I can never work up any enthusiasm for the idea.
Though I'm all for having strong Pacific voices in Parliament, a political party predicated on the assumption that people of the same ethnicity think alike seems doomed to failure.
I have enough trouble agreeing with my own family, let alone a group of people with whom I may have nothing but ethnicity in common.
Similarly, I've never thought it fair or realistic to expect one or two Pacific MPs to somehow represent all Pacific interests, assuming we could agree on what those were.
So I'm not surprised by the current ructions in the Māori Party.
The partnership between the Māori Party and National was supposed to herald a new, mana-enhancing era for Māori political representation.
But no one expected that it would be easy. Everyone knew the minor partner would have to swallow a few dead rats. The only questions were: how many and how big, whether all that compromising and polite disagreement would pay off, and how long it would take the Māori Party's most outspoken MP to become restless.
Longer than most expected, I suspect.
Public discomfort
Hone Harawira's very public discomfort may be an irritant too many for his parliamentary colleagues, but it is entirely predictable.
It reflects not only the realities of a minor coalition partner in government, and the personalities of the players, but also the impossibility of being all things to all Māori.
As Pita Sharples says, Māori are many things (including conservative and well-heeled). Thus the Māori Party necessarily serves a very broad church, some of whom feel right at home in the coalition and some of whom would rather stick hot needles in their eyes.
When Harawira says the party needs to be clear about who its constituency is, he means it needs to side more strongly with poor, working class Māori who are bearing the brunt of the coalition's policies.
Harawira says the party has been too muted in its opposition to "the anti-worker, anti-beneficiary and anti-environment (and therefore anti-Māori) legislation that comes as a natural consequence of having a right-wing government".

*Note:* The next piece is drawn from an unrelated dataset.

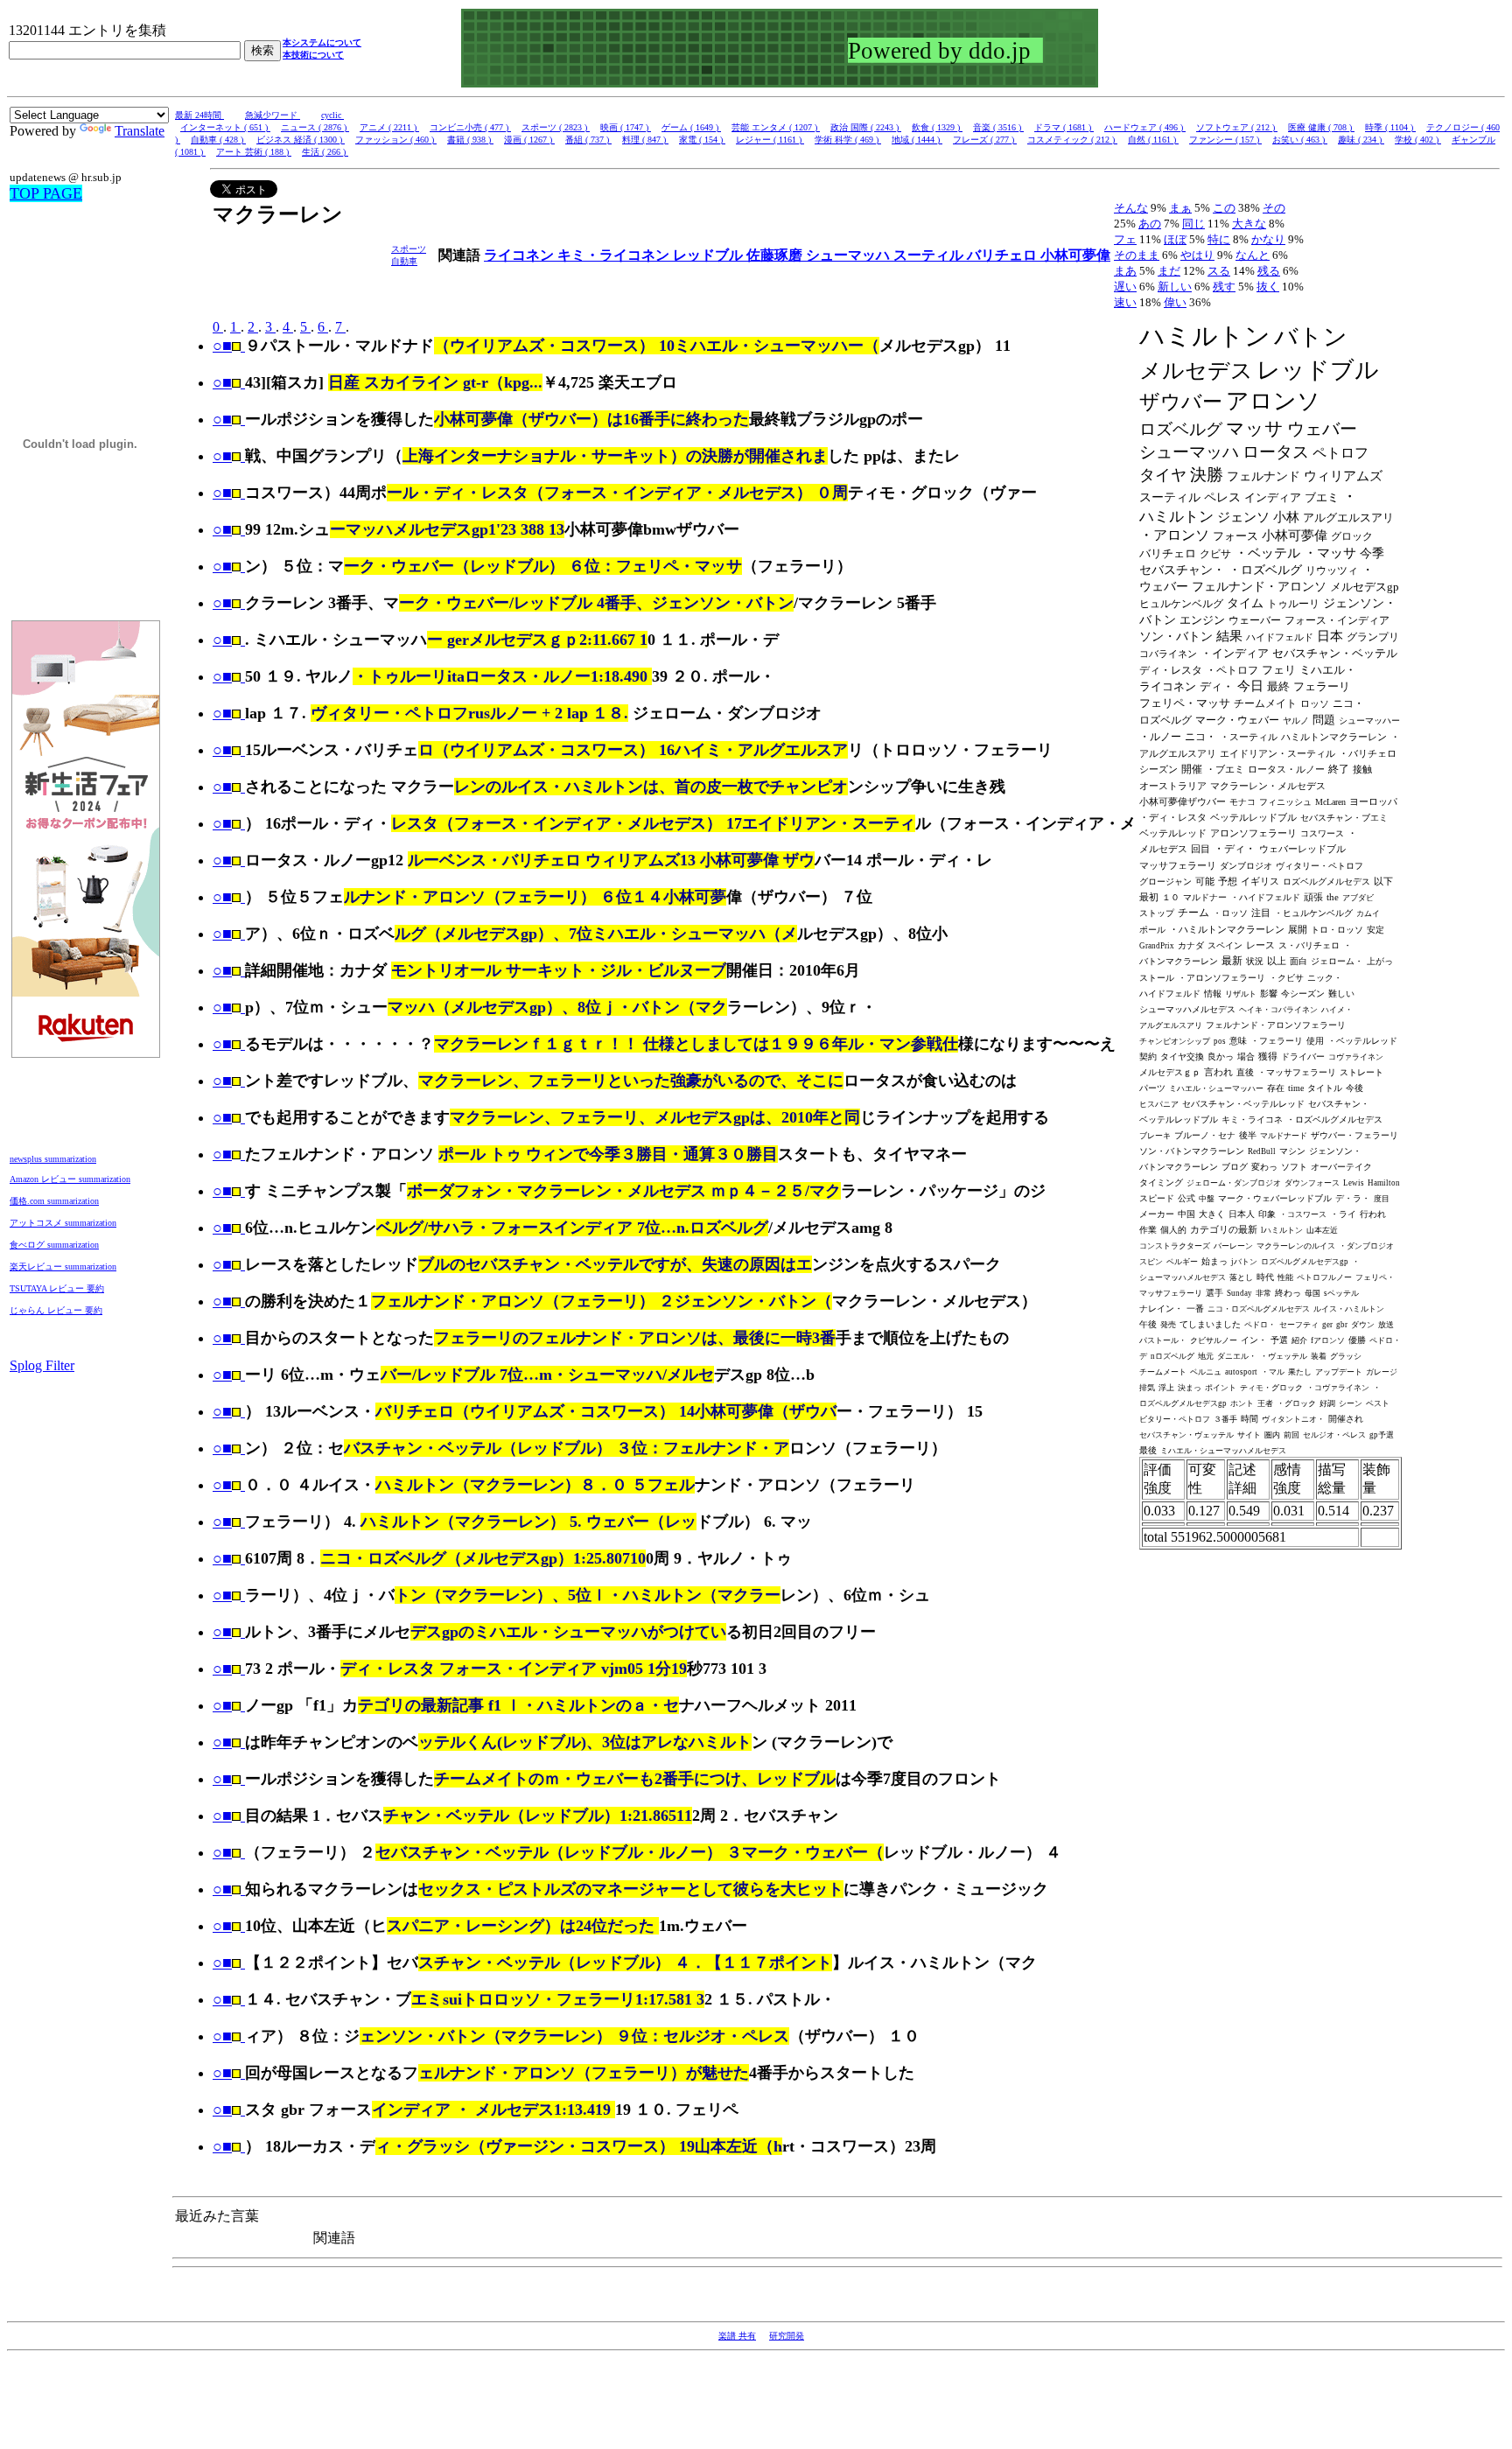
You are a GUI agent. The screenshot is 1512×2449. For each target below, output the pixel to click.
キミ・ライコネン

But while urging his party to be bolder in defence of its struggling constituents may be consistent with the promise in its constitution to "promote a fair and just society" and "work for the elimination of poverty and injustice", it has understandably riled his colleagues, who have been at pains to point out that they care just as much about the plight of poor Māori.

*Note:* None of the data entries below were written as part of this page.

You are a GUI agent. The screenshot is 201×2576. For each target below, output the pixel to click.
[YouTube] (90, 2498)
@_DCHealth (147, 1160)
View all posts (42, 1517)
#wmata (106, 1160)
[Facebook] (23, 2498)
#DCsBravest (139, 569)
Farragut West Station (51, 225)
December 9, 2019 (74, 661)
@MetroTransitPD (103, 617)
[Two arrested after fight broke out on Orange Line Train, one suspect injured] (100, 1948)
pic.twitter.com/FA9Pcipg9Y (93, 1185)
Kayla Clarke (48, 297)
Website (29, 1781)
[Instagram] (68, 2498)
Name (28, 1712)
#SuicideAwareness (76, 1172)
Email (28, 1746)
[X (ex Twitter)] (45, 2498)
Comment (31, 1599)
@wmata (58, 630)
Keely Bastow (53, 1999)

At Waitangi last week, Sharples defended his party's efforts; it had lobbied for a minimum wage of $15, and for GST to be taken off healthy food. It had also fought losing battles over the Auckland seats, Tuhoe, the rise in GST, and the three strikes law, to name a few.

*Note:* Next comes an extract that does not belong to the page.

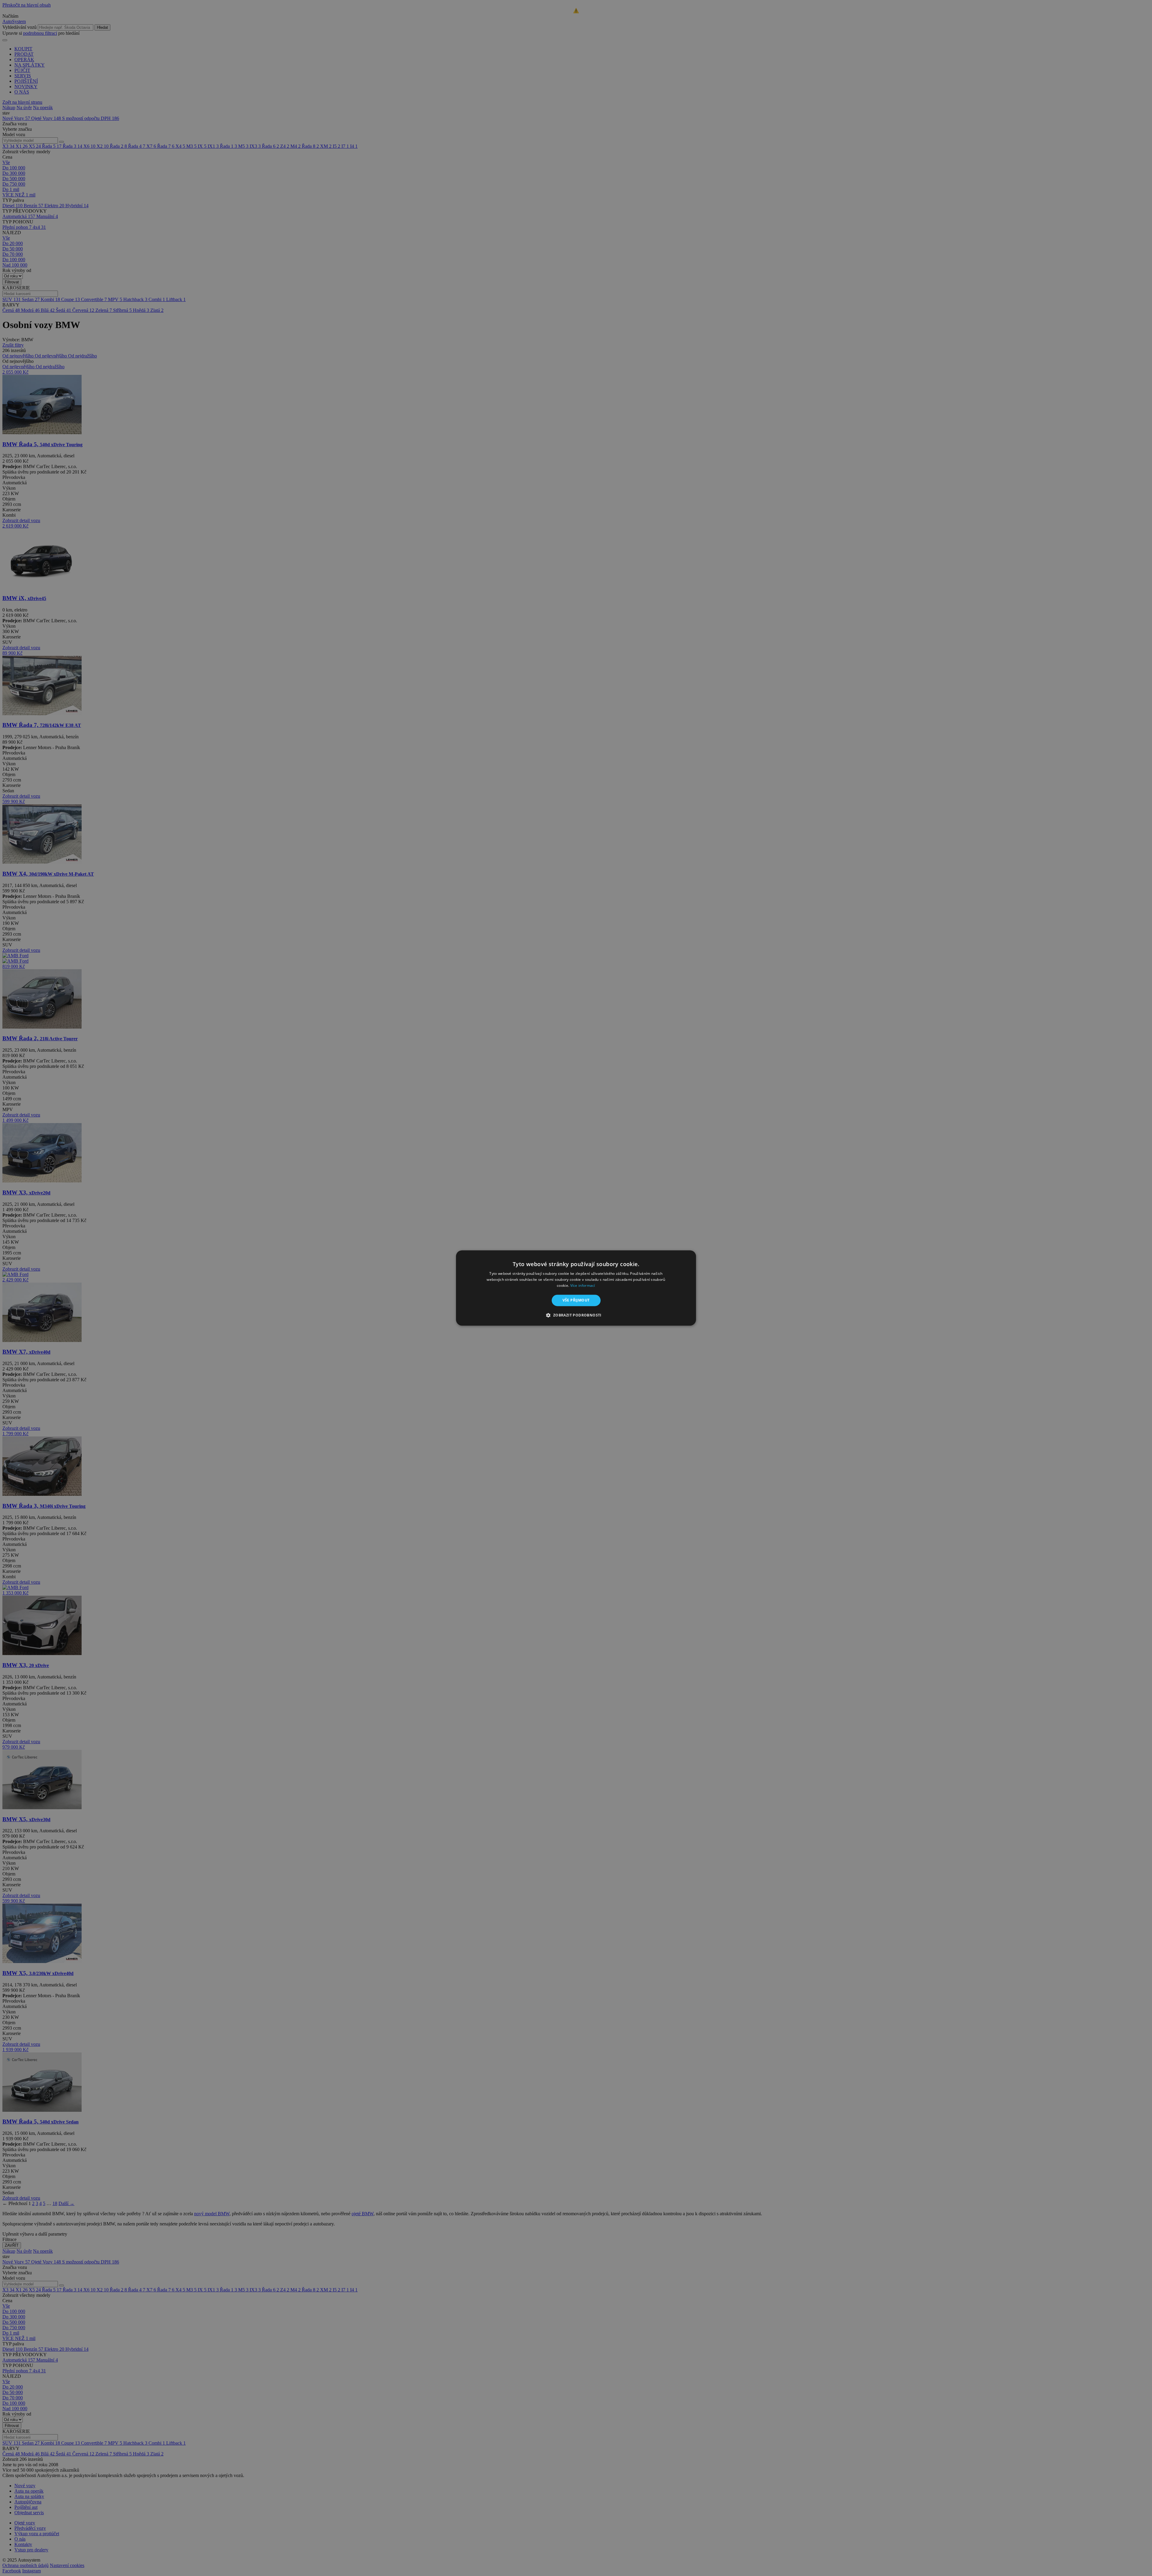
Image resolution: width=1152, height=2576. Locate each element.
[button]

"Each time Tariana and I went to Cabinet, and fought hard against these policies. And each time we were unsuccessful."
Much achieved
Yet he insisted the party had achieved much "in our first term of government".
Among the gains, the review of the Foreshore and Seabed Act; recognition of the Māori flag; qualified approval of the UN Declaration on the Rights of Indigenous Peoples; the tobacco inquiry and the two tobacco bills; and Whanau Ora.
But are they enough? Supporters are divided.
Even the issue which unified Māoridom and gave birth to the Māori Party - Labour's hated 2004 Foreshore and Seabed Act - is now splitting voters.
A recent Digipoll survey by Te Karere found that while a majority of Māori voters are against the new Marine and Coastal Area Bill that repeals the 2004 law, they were more evenly split on whether the Māori Party should vote for it: 30 per cent say yes, 32 per cent no.
Sharples has conceded that the bill isn't "all that we hoped for", but the party supports it "because it is simply better than the current law - it abolishes Crown title and it restores the right of Māori to take their claims to court. This was our promise to the people".
Despite the grumbles, the bill is a significant achievement. But it may not count against more pressing concerns at the flaxroots level - concerns which aren't confined to Māori, though they affect Māori disproportionately.
As Tai Tokerau voters told the Weekend Herald last week, they're more worried about high unemployment and the rising cost of living fuelled by the GST rise, both of which have gone up under the coalition's watch.
"I think the foreshore is irrelevant," said Natasha Kake-Harrison, of Hihi. "Everything is going up. Rent, power, gas. I feel it when I go shopping, you spend all your money on food."